The Mudcat Café TM
Thread #48920 Message #737189
Posted By: GUEST,MCP
26-Jun-02 - 04:10 AM
Thread Name: Origins: Charlie O Charlie
Subject: RE: Help: Charlie O Charlie
The Greig-Duncan versions come in under the title Pitgair, 7 versions (A-G), all but the last with tunes. The A version has 2 extra verses, the B version all but the last verse, when comared to the Ord version. (I'll put up the A version later when I've a bit more time later).(And as Malcolm says the McColl trancription has its moments!)
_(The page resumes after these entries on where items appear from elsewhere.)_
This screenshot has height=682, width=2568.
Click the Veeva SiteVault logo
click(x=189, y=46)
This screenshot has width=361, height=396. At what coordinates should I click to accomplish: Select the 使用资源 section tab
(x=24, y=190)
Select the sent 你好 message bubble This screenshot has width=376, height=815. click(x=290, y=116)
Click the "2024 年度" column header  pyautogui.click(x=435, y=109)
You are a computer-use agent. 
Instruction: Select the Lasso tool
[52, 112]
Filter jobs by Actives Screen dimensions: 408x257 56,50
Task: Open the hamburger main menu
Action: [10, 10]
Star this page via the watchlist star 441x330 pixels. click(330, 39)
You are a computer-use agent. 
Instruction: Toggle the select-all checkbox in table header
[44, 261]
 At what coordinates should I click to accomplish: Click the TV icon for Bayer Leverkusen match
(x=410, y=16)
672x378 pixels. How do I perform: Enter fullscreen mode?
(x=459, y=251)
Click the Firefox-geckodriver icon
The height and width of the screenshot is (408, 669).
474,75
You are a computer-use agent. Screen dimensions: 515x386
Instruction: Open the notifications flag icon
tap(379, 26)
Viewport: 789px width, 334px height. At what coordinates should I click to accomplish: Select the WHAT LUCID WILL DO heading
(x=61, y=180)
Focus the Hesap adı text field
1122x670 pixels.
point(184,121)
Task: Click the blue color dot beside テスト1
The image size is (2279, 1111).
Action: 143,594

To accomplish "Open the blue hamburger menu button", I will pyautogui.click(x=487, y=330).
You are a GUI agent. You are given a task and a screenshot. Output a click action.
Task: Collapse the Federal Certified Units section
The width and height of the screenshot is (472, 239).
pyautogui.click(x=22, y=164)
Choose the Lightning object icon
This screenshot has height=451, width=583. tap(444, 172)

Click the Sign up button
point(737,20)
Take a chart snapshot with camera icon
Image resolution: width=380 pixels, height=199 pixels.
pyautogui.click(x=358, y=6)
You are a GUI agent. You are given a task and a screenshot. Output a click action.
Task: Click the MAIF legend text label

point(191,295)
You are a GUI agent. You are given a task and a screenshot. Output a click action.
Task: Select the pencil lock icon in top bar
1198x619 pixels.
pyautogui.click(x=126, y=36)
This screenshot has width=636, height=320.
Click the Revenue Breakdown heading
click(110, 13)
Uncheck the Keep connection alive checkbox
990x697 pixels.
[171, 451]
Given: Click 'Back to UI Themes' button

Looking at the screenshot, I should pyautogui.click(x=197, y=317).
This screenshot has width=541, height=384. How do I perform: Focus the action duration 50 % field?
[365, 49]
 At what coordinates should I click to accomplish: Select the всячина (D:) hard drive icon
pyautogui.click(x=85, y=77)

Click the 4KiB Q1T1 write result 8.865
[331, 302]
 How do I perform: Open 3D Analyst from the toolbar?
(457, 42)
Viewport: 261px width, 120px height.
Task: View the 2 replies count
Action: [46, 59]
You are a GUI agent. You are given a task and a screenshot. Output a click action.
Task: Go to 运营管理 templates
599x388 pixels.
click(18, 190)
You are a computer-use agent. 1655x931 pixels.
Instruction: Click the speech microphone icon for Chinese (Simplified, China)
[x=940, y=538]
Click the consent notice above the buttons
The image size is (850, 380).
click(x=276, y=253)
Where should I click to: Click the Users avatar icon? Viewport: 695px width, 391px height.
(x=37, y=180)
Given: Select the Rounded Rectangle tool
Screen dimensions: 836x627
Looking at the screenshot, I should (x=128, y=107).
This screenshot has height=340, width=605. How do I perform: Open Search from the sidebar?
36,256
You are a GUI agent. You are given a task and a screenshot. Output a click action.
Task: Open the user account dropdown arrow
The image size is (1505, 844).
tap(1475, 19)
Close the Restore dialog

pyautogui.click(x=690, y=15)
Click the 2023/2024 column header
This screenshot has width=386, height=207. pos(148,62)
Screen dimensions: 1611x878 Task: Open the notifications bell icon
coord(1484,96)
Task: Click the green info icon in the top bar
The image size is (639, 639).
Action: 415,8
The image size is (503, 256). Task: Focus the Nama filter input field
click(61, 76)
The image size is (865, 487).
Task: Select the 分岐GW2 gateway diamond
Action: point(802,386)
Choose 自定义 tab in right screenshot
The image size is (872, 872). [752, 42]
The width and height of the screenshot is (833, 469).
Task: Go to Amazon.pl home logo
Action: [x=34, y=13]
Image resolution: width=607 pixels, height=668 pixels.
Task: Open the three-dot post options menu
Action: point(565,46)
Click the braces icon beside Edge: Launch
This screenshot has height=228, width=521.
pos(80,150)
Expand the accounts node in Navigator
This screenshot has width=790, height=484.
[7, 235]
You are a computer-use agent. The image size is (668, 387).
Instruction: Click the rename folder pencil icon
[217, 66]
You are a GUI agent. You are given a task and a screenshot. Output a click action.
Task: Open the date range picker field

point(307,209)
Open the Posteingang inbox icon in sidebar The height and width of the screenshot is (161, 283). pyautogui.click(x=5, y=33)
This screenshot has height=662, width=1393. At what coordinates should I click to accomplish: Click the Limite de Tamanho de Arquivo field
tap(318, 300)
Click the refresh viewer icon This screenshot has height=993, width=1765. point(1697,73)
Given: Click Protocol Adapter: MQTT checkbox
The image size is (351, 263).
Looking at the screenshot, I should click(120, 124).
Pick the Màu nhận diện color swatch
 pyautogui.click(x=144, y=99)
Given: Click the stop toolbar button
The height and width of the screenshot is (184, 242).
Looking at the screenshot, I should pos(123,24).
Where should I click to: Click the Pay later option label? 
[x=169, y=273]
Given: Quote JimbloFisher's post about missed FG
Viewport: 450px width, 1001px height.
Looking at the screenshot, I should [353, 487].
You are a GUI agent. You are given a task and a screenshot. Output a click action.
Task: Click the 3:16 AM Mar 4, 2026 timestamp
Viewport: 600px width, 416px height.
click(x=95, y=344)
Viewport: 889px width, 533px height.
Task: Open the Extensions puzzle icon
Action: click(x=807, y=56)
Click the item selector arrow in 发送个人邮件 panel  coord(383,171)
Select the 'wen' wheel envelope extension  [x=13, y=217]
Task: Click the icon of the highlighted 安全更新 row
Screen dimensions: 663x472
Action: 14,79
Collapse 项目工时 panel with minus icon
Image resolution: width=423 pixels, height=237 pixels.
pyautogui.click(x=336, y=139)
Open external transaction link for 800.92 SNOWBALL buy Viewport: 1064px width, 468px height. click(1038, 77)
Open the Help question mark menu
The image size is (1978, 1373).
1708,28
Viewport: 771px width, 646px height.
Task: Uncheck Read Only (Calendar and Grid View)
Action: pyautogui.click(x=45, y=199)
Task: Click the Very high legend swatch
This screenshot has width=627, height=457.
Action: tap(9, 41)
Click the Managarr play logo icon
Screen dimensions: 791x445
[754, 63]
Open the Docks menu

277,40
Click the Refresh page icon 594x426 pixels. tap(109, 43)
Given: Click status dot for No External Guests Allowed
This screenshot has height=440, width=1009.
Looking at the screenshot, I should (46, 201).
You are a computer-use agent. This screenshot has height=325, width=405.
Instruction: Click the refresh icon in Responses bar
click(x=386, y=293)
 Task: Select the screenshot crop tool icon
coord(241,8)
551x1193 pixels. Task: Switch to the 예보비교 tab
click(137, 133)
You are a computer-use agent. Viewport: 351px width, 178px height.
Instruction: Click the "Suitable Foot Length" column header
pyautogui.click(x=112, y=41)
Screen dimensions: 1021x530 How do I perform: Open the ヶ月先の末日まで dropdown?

The notes state: "This is [a] Banffshire song, and of comparatively recent date. Pitgair is a farm in the parish of Gamrie, and the characters referred to - the chief ones at least, can be identified. The song, unsurpassed among local pastorals, for simplicity and natural truth, is said to have been written by a man named Shaw, who was long beadle at Alvah and had considerable local reputation as a rhymer and as a character...."(G.Ob 51) ."We do not as a rule set much store by traditions as to authorship.When they merely give us the name of a man otherwise unknown, even should the information be true, we have got vox et praeterea nihil. But Shaw is credited with other local songs, such as [316]"Mrs Greig of Sandlaw" and "Lucky Duff"[373 Brunties]"(G. Folk Songs in Buchan p75)..."It seems that [Shaw] published a booklet of verse. Mr. Ord says he once had a copy, but gave it away, and never got it back. He remembers some of the songs that were in it, and has heard Shaw himself sing some of them; but never "O Charlie, O Charlie", adding, however, that he never heard anyone dispute Shaw's claim to it, and calling attention to the fact that Shaw's own name occurs in the song" (G Ob 102). The "old Andrew Kindness" mentioned in the song is likely to be the man of this name who was sixty-six in 1881. Isabella Gray, also mentioned, was thirty-four in the same year (Cen E.B., Gamrie, 1881). Greig notes at Argo 3.13 that "Spence senior [ie Thomas Spence] knew Shaw etc, Colliehill and A.Kindness".